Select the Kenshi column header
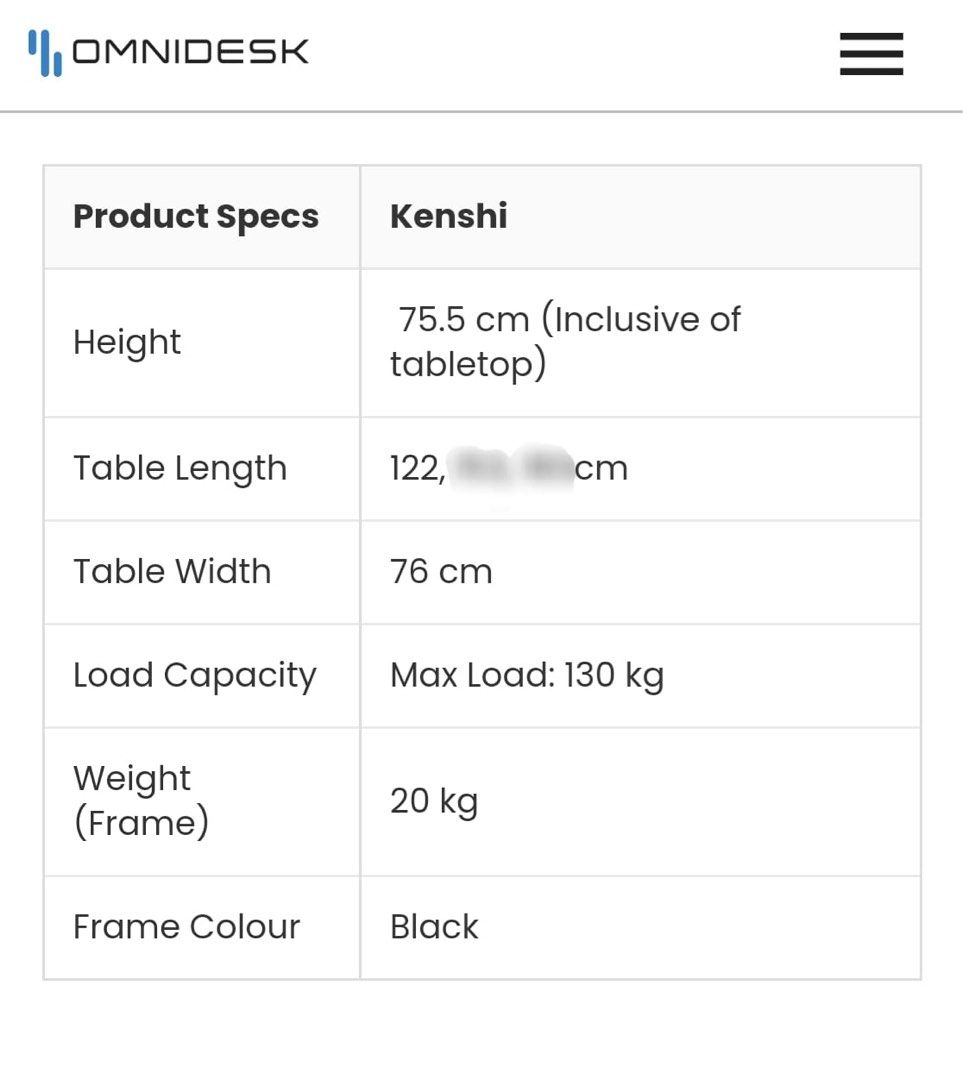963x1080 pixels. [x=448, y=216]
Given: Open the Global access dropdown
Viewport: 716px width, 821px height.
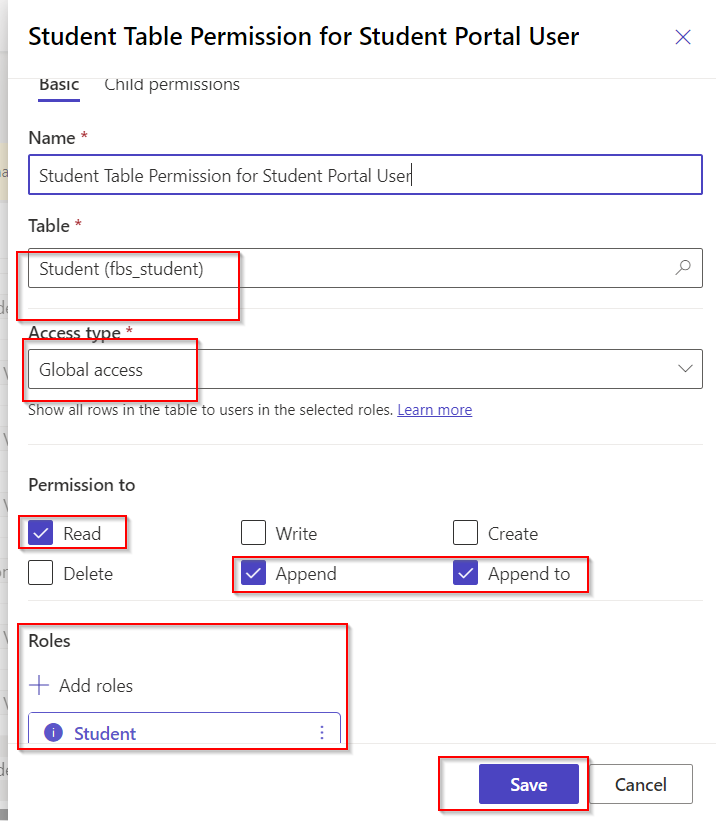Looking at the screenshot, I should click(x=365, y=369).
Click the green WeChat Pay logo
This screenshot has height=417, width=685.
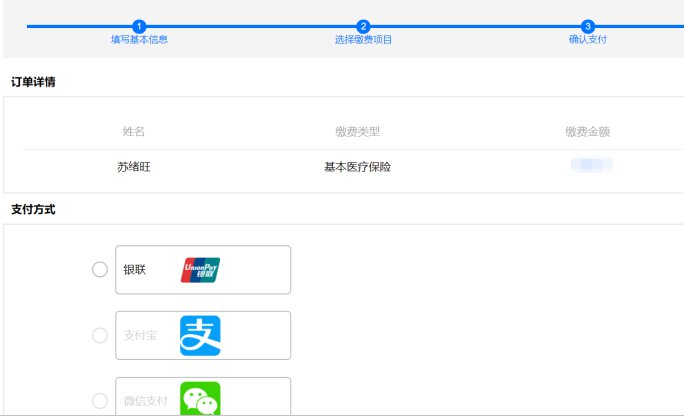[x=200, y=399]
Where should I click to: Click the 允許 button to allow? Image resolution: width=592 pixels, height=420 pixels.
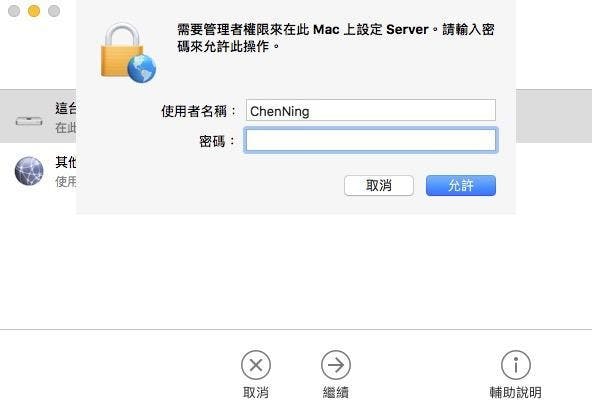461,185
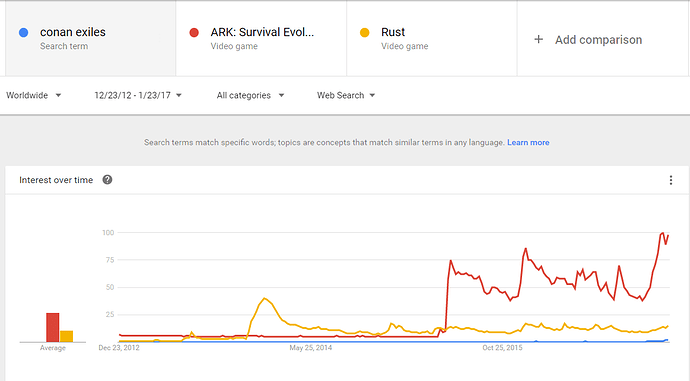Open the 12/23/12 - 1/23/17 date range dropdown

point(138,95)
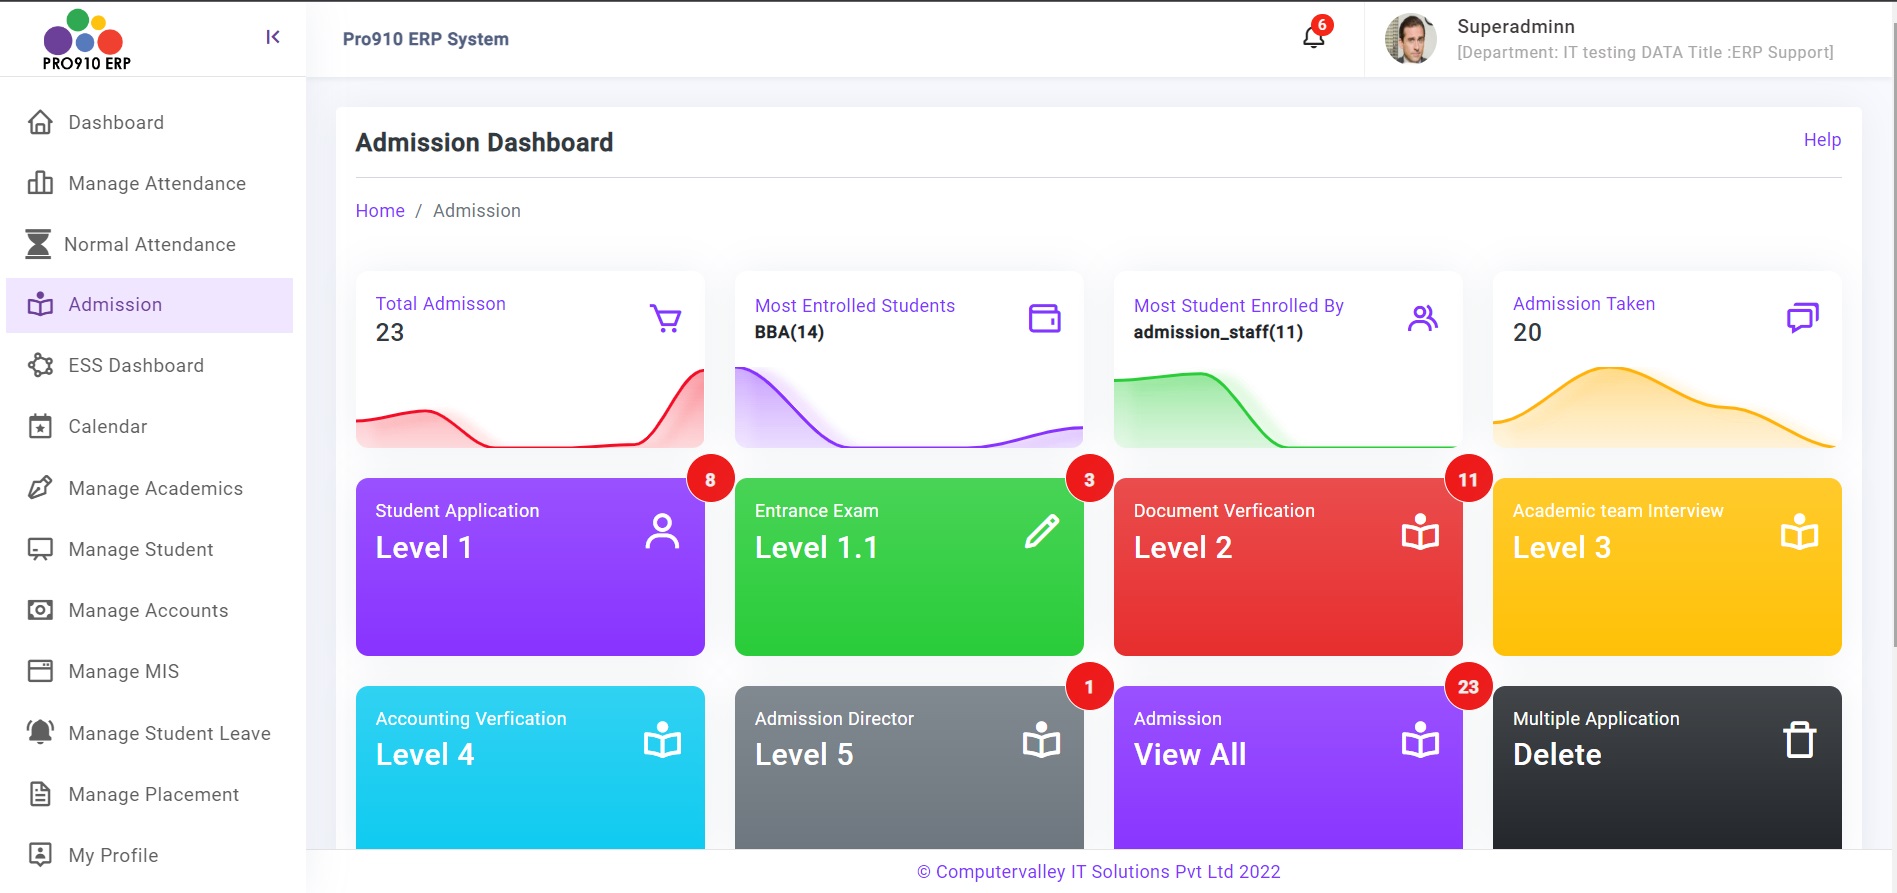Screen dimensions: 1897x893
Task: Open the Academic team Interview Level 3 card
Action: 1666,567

+ + +

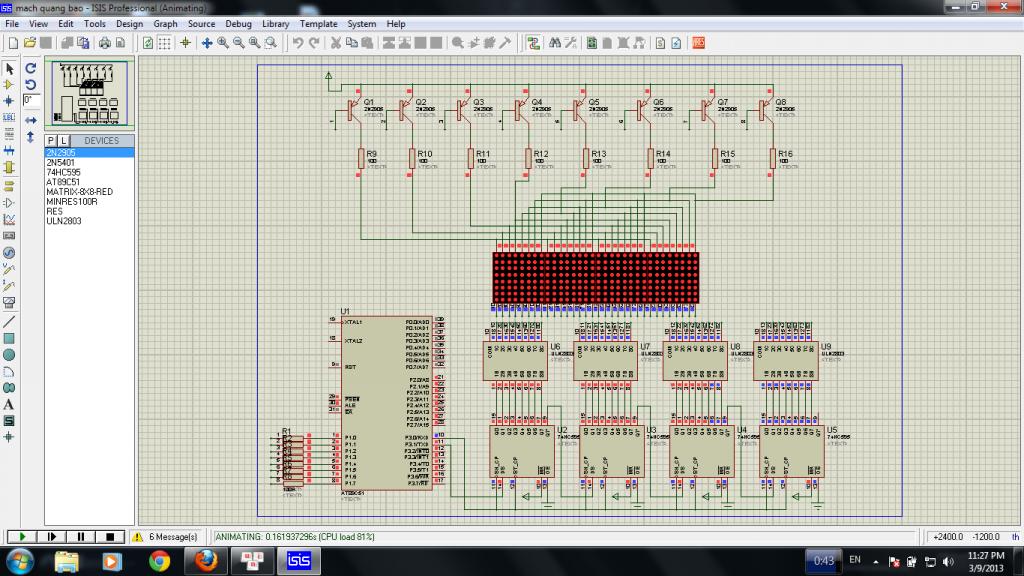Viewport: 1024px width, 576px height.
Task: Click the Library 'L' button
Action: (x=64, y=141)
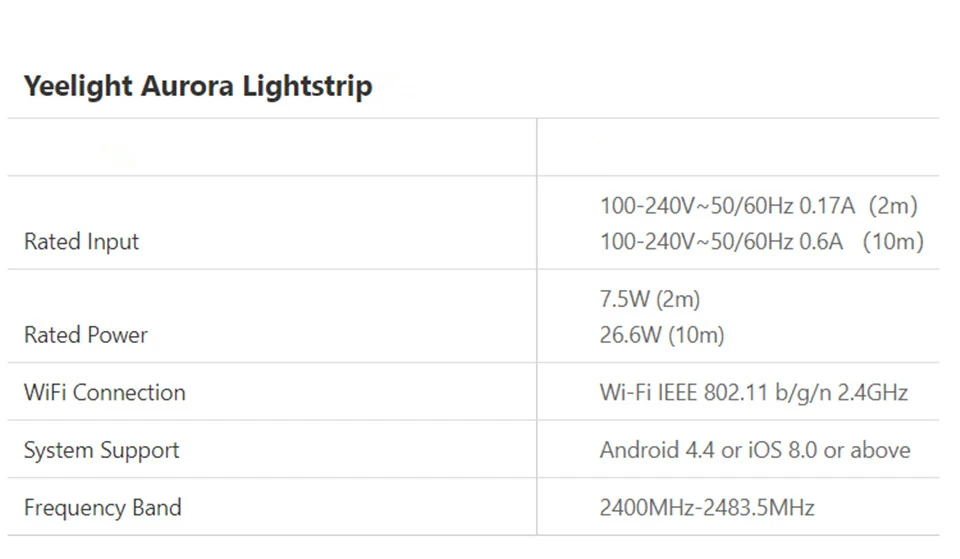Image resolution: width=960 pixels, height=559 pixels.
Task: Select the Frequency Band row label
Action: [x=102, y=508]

+ + +

▸ **Stated task**
Quote the records exactly, everything from the line that contains "Click the green WeChat Pay logo" down to the line that contains "Action: 1666,567", with both of those lines included. Leave the pictures out of your answer.

▸ **Solution to the exercise**
Click the green WeChat Pay logo
This screenshot has height=417, width=685.
[x=200, y=399]
Where should I click to: Click the 允許 button to allow? Image resolution: width=592 pixels, height=420 pixels.
461,185
Open the 12/23/12 - 1/23/17 date range dropdown

point(138,95)
Screen dimensions: 1897x893
Task: Open the Academic team Interview Level 3 card
Action: 1666,567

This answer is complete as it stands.